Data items
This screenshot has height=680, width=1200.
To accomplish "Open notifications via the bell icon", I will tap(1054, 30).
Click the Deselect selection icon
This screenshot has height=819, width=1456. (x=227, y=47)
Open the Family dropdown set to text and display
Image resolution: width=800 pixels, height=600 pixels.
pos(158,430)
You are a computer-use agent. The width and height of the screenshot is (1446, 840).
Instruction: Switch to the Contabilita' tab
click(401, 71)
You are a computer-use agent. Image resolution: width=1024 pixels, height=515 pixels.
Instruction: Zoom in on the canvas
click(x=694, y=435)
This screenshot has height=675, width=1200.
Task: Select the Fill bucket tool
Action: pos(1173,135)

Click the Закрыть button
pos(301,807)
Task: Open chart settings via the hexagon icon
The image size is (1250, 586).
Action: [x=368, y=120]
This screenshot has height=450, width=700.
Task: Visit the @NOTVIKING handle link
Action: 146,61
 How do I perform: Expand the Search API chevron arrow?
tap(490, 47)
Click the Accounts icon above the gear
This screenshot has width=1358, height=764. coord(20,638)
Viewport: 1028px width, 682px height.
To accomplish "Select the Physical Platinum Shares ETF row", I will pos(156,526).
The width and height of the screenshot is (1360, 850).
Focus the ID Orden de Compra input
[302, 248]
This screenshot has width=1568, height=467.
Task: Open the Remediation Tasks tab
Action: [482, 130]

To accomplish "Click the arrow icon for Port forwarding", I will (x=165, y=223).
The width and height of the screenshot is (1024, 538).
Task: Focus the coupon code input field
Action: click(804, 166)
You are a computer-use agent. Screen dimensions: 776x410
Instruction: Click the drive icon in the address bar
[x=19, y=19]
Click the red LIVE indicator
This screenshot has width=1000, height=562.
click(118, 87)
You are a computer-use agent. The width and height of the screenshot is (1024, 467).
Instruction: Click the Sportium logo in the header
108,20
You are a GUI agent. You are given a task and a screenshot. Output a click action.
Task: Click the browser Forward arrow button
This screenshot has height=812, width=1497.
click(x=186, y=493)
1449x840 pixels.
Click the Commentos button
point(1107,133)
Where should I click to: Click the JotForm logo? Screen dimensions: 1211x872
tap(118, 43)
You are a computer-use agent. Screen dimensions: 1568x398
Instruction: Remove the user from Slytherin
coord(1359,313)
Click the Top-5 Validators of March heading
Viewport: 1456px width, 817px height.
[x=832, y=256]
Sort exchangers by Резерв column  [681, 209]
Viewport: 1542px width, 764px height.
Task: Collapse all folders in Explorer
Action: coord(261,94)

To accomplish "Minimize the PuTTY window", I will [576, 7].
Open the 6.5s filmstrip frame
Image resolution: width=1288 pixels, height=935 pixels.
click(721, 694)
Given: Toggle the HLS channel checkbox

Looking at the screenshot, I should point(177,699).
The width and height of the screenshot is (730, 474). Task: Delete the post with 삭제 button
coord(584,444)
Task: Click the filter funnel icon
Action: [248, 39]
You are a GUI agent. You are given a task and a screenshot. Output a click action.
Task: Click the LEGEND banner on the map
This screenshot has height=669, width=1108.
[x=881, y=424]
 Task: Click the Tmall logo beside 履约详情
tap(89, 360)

→ Written problem
Copy every one of the items above word for word, keeping each line as it appears.

→ Output for this exercise
This screenshot has height=680, width=1200.
To accomplish "Open notifications via the bell icon", I will tap(1054, 30).
Click the Deselect selection icon
This screenshot has height=819, width=1456. (x=227, y=47)
Open the Family dropdown set to text and display
Image resolution: width=800 pixels, height=600 pixels.
pos(158,430)
You are a computer-use agent. The width and height of the screenshot is (1446, 840).
Instruction: Switch to the Contabilita' tab
click(401, 71)
You are a computer-use agent. Image resolution: width=1024 pixels, height=515 pixels.
Instruction: Zoom in on the canvas
click(x=694, y=435)
This screenshot has height=675, width=1200.
Task: Select the Fill bucket tool
Action: pos(1173,135)

Click the Закрыть button
pos(301,807)
Task: Open chart settings via the hexagon icon
The image size is (1250, 586).
Action: [x=368, y=120]
This screenshot has height=450, width=700.
Task: Visit the @NOTVIKING handle link
Action: 146,61
 How do I perform: Expand the Search API chevron arrow?
tap(490, 47)
Click the Accounts icon above the gear
This screenshot has width=1358, height=764. coord(20,638)
Viewport: 1028px width, 682px height.
To accomplish "Select the Physical Platinum Shares ETF row", I will pos(156,526).
The width and height of the screenshot is (1360, 850).
Focus the ID Orden de Compra input
[302, 248]
This screenshot has width=1568, height=467.
Task: Open the Remediation Tasks tab
Action: [482, 130]

To accomplish "Click the arrow icon for Port forwarding", I will (x=165, y=223).
The width and height of the screenshot is (1024, 538).
Task: Focus the coupon code input field
Action: click(804, 166)
You are a computer-use agent. Screen dimensions: 776x410
Instruction: Click the drive icon in the address bar
[x=19, y=19]
Click the red LIVE indicator
This screenshot has width=1000, height=562.
click(118, 87)
You are a computer-use agent. The width and height of the screenshot is (1024, 467).
Instruction: Click the Sportium logo in the header
108,20
You are a GUI agent. You are given a task and a screenshot. Output a click action.
Task: Click the browser Forward arrow button
This screenshot has height=812, width=1497.
click(x=186, y=493)
1449x840 pixels.
Click the Commentos button
point(1107,133)
Where should I click to: Click the JotForm logo? Screen dimensions: 1211x872
tap(118, 43)
You are a computer-use agent. Screen dimensions: 1568x398
Instruction: Remove the user from Slytherin
coord(1359,313)
Click the Top-5 Validators of March heading
Viewport: 1456px width, 817px height.
[x=832, y=256]
Sort exchangers by Резерв column  [681, 209]
Viewport: 1542px width, 764px height.
Task: Collapse all folders in Explorer
Action: coord(261,94)

To accomplish "Minimize the PuTTY window", I will [576, 7].
Open the 6.5s filmstrip frame
Image resolution: width=1288 pixels, height=935 pixels.
click(721, 694)
Given: Toggle the HLS channel checkbox

Looking at the screenshot, I should point(177,699).
The width and height of the screenshot is (730, 474). Task: Delete the post with 삭제 button
coord(584,444)
Task: Click the filter funnel icon
Action: [248, 39]
You are a GUI agent. You are given a task and a screenshot. Output a click action.
Task: Click the LEGEND banner on the map
This screenshot has height=669, width=1108.
[x=881, y=424]
 Task: Click the Tmall logo beside 履约详情
tap(89, 360)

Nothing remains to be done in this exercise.